Makes working with git from the command line quicker by substituting numeric shortcuts for files.
scmpuff is a minimalistic reinterpretation of the core functionality of SCM Breeze, without many of the extras.
It is focused on simplicity, speed, robustness, and cross-platform support. The majority of the functionality is contained within a compiled binary, and the shell integration is under 100 lines of shell script.
scmpuff currently functions in bash
and zsh
in any *nix-like operating
system. It's written with cross-platform support in mind, so hopefully we'll
have it functioning on Windows soon as well.
scmpuff is fully compatible with the most-excellent Hub.
Download the binary for your platform, and copy it to /usr/local/bin
or
somewhere else in your default $PATH
.
Once this is popular enough, I will work on getting a package in Homebrew etc.
Currently scmpuff supports bash and zsh for all functionality.
To initialize shell functions, add the following to your ~/.bash_profile
or
~/.zshrc
file:
eval "$(scmpuff init -s)"
This will define the scmpuff shell functions as well as some handy shortcuts.

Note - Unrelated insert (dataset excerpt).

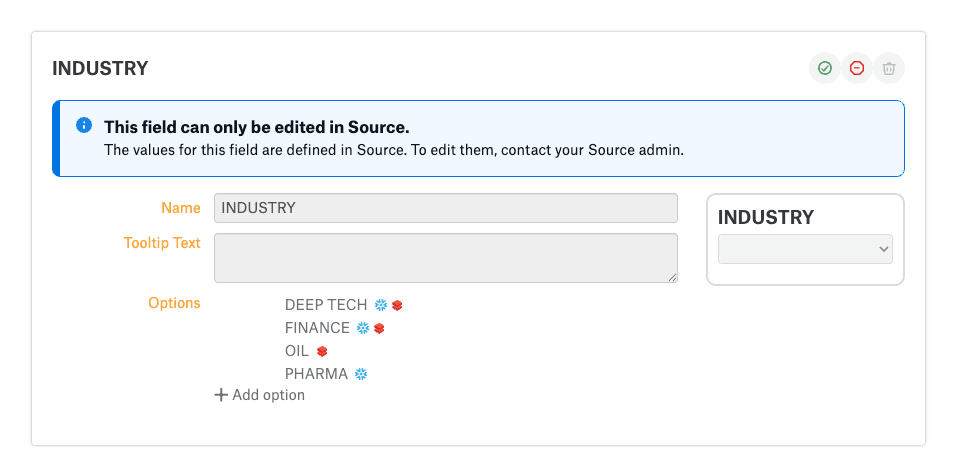
Task: Open the INDUSTRY preview dropdown
Action: pos(805,249)
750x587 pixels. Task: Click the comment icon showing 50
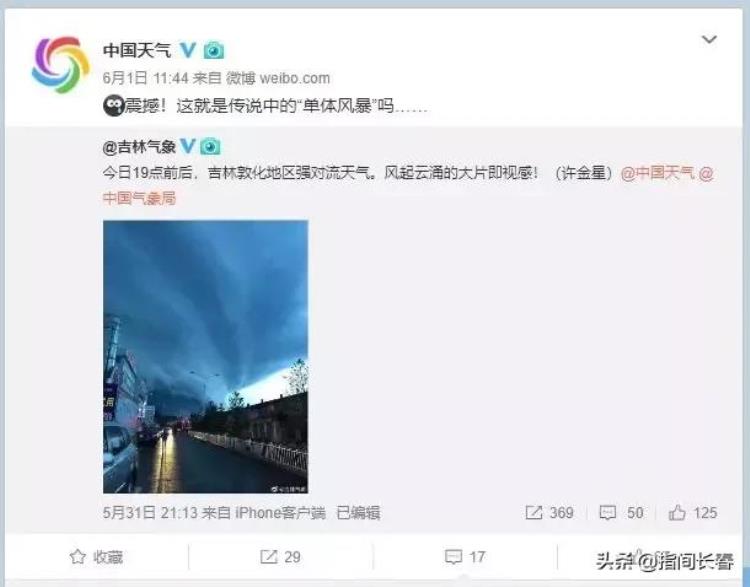pos(607,512)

Once things are loaded, the most important function you will want to know
about is scmpuff_status
, which is aliased to gs
for short.
This is a replacement for git status
that is pretty and shows you numbers next
to each filename, for example:
$ gs
# On branch: master | +1 | [*] => $e*
#
➤ Changes not staged for commit
#
# modified: [1] main.go
#
➤ Untracked files
#
# untracked: [2] HELLO.txt
# untracked: [3] features/shell_aliases.feature
# untracked: [4] mkramdisk.sh
#
You can now use these numbers in place of filenames when calling normal git
commands, e.g. git add 2 3
or git checkout 1
.
You can also use numeric ranges, e.g. git reset 2-4
. Ranges can even be mixed
with normal numeric operands.
Behind the scenes, scmpuff is assigning filenames to sequential environment
variables, e.g. $e1
, $e2
, so you can refer to those with other commands too
if needed.
By default, scmpuff will also define a few handy shortcuts to save your fingers,
e.g. ga
, gd
, gco
. Check your aliases to see what they are.

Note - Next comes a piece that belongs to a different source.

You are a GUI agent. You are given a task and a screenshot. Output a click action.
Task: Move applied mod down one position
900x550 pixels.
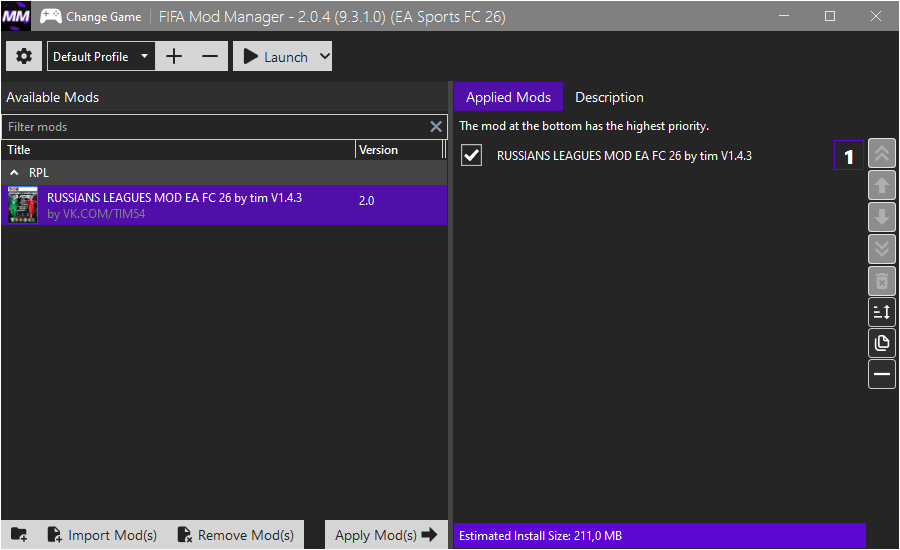point(882,217)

💁 I like to say "scum puff." But I'm weird.
The short version: it does less, but is faster and should be significantly more stable and reliable, especially across different platforms.
The long, detailed version: https://github.com/mroth/scmpuff/wiki/scmpuff-vs-SCM-Breeze
You can disable them via passing --aliases=false
to the scmpuff init
call
in your shell initialization. Then, if you wish to remap them, simple modify
your default aliases wherever you normally do, but add aliases mapped to the
scmpuff shell functions, e.g. alias gs='scmpuff_status'
.
While the build process itself does not require it, development uses Ruby for integration testing because of the excellent Cucumber/Aruba package for testing CLI tools.
Thus, to bootstrap, you will need to have Ruby and bundler installed on your
system. Do bundle install; rake bootstrap
to get the dev environment going.
We assume you are both cloned into and have your $GOPATH properly set.
Since we already have Ruby then for tests, we use a Rakefile instead of Makefile
since it offers some niceties. Do rake -T
to see available tasks.
GO_VERSION >= 1.4
is required to build.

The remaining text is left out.